In particular, beet soup. Beets were ten pounds for $1.44 this week so I hauled a bag home. My hopes of roasting them evaporated when I realized that there were only five; each one was roughly the size of Rhode Island and as such would take hours to roast. Necessity being a mother, I peeled one, sliced it, and am going the microwave route. If that approach fails to sweeten them sufficiently, it will be borscht in Jon's lunch for the foreseeable future. If it works, however, I'm going back to the store.

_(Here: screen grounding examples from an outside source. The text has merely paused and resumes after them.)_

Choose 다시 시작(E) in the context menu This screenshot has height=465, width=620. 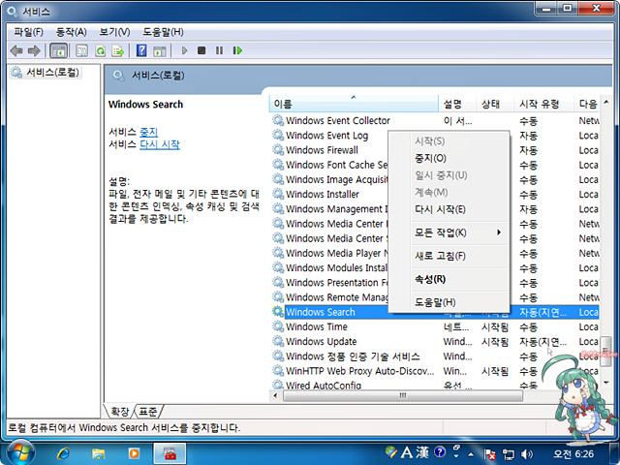440,209
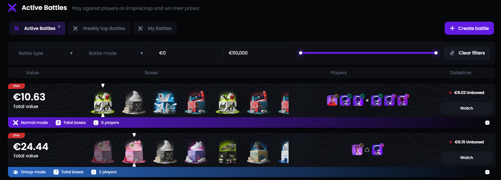Click the Group mode people icon
Screen dimensions: 501x180
[16, 172]
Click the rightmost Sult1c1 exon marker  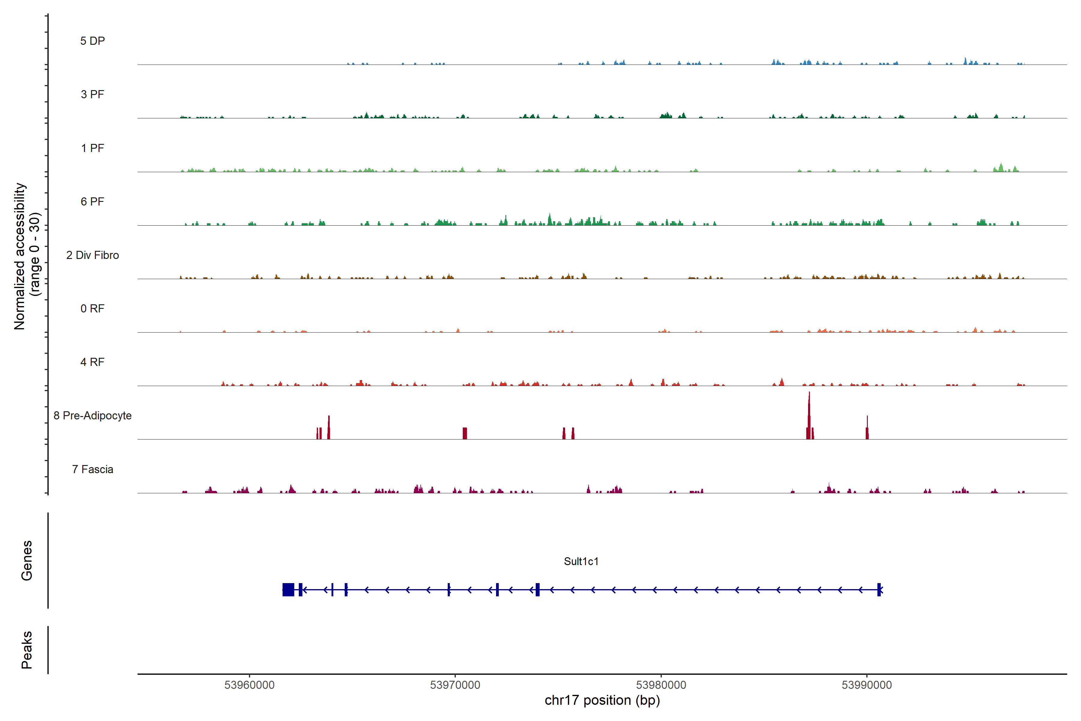point(879,589)
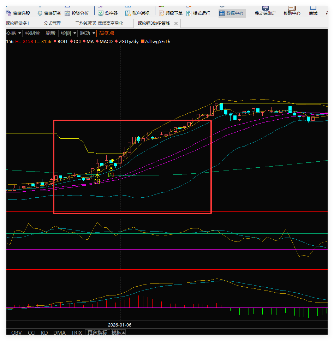This screenshot has width=334, height=341.
Task: Expand the 绘图 dropdown arrow
Action: 74,33
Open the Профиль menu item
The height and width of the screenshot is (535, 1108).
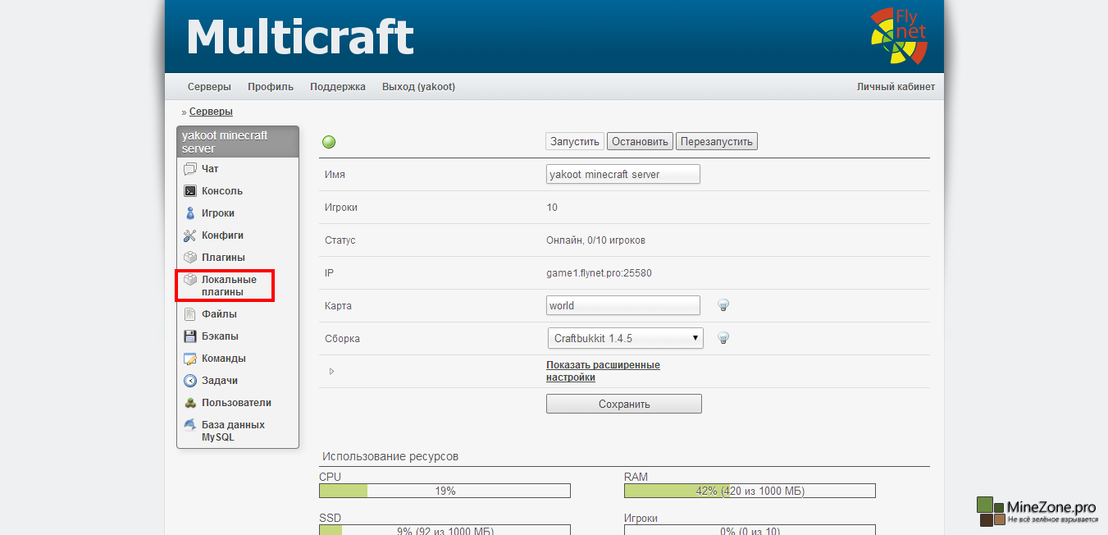coord(271,87)
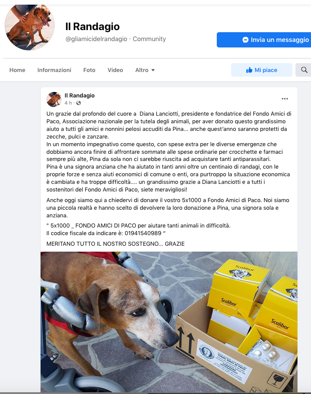Click the Il Randagio post author name
Viewport: 311px width, 394px height.
pyautogui.click(x=79, y=95)
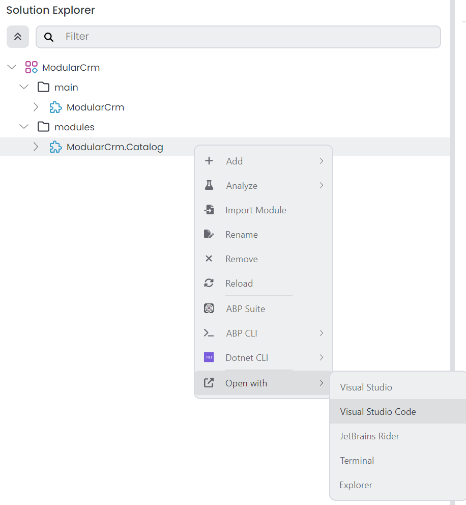Click the Dotnet CLI .NET icon
Screen dimensions: 466x505
209,357
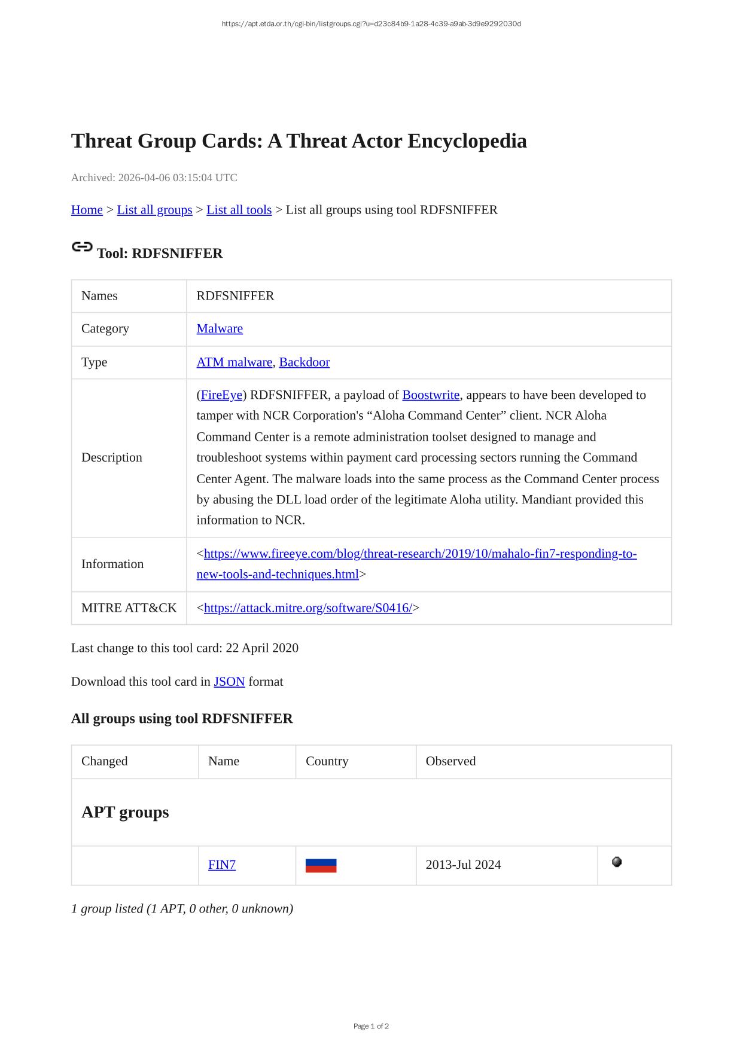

Or I suppose I could dye anything that isn't already magenta. Yes, I believe that beets are more blue red than autumn's cadmium red. I noticed that first at age 10, when I lost control of a cooked beet at a Sunday dinner and rolled it across my aunt's white damask table cloth. The room went silent. My mother and I imitated a beet. It's the only root vegetable that still scares me a little. But beets occupy two moments in my history. The second memory is of the sweet smell of sugar beets being processed quite some distance from our home; walking back to school after lunch in the autumn, we were wrapped in the aroma of what smelled like cookies and forever after, whenever I smell cookies baking, I am a young teenager again on my way to school in the fall.
But this year it may be necessary to find red on the plate. And even if I have to rely on old paintings of a satisfactory technicolor autumn to find those cadmium reds, but at least beet red has reported for duty in person. I have the pink teeth to prove it.